The secret of health for both mind and body is not to mourn for the past, nor to worry about the future, but to live the present moment wisely and earnestly.
My interest in all things self development and a recommendation led me to Michael Neill's blog. I've been popping by to read his articles and generally to see how other people do it. Last night, I saw this and I've been thinking about it ever since.
The premise of his article is simple: use meditation to control the chattering monkeys in your head and you will enjoy better mental health.
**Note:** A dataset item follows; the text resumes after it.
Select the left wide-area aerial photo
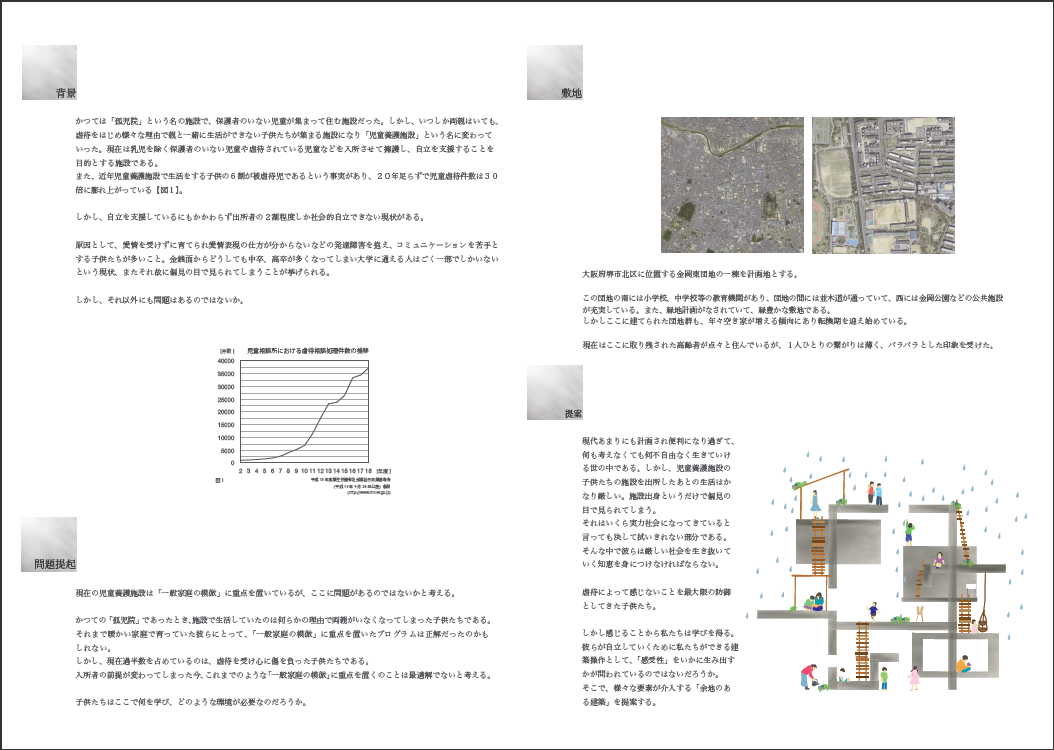Screen dimensions: 1054x750 coord(730,185)
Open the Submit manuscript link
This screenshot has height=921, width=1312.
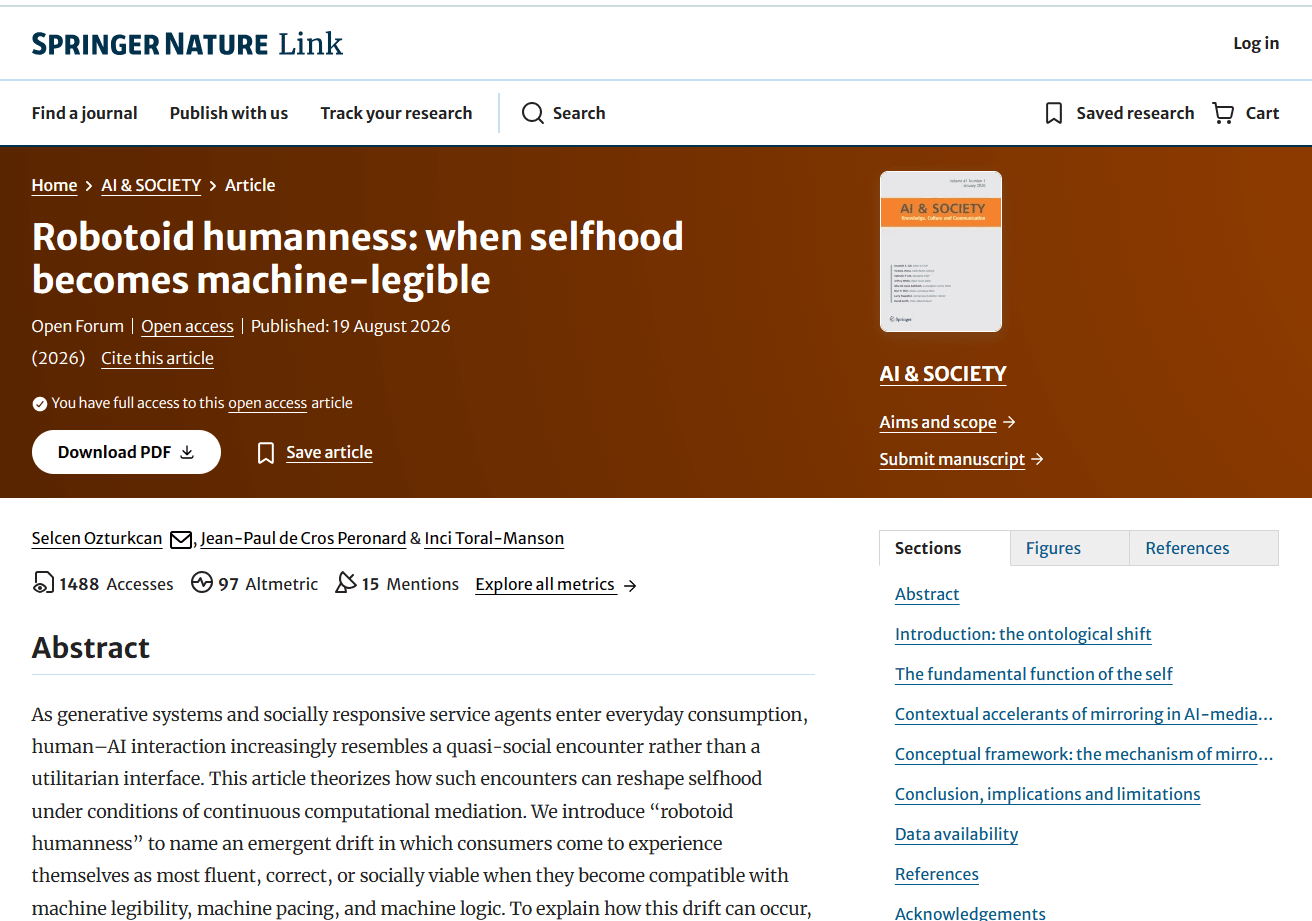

It's funny, but in the past few weeks, as I've been looking for inspirational quotes and doing bits and pieces of reading, it's occurred to me that Buddhism has much to offer. Certainly, there are many overlaps in the teachings of The Buddha and what I've learnt both through my NLP training and also my own life experience.
NLP appeals to me because it's all about the stories. The stories we tell each other and the stories we tell ourselves. The stories we tell ourselves dictate how we feel, how we feel dictates how we carry ourselves and how we interact with other people and ultimately what we achieve.
If your chattering monkeys take on the voice, tonality and volume of the harshest critic you've ever encountered, it becomes difficult to be anything other than negative about yourself and your goals. If you've ever been told off by a parent, by a teacher or someone you've loved and trusted, you'll remember how easy it is to internalise that voice. If you've got a voice saying 'you're stupid, why bother?' it sabotages and undermines at any given moment.
NLP also states that every behaviour has a positive intention, it might not be a positive outcome; but there's a reason for it. For example, phobias are ultimately a safety/fear response out of kilter. Fear is a very important part of your survival mechanism, fear is the emotional response to a perceived or actual threat. It's the warning that all is not well. A phobia is the response out of proportion to a perceived threat.
I've tried to choose my words fairly carefully with that. Take for example: a fear of spiders is not a bad thing if you live in a country that has poisonous spiders. However, if you can't look at a picture of a spider without having a complete meltdown...it's a response out of proportion to the perceived threat. The person suffering from the phobia is actually afraid of the thought of the spider, rather than an actual spider. I did my NLP training with a lady who was so phobic of snakes, she couldn't look at a picture of one in a magazine!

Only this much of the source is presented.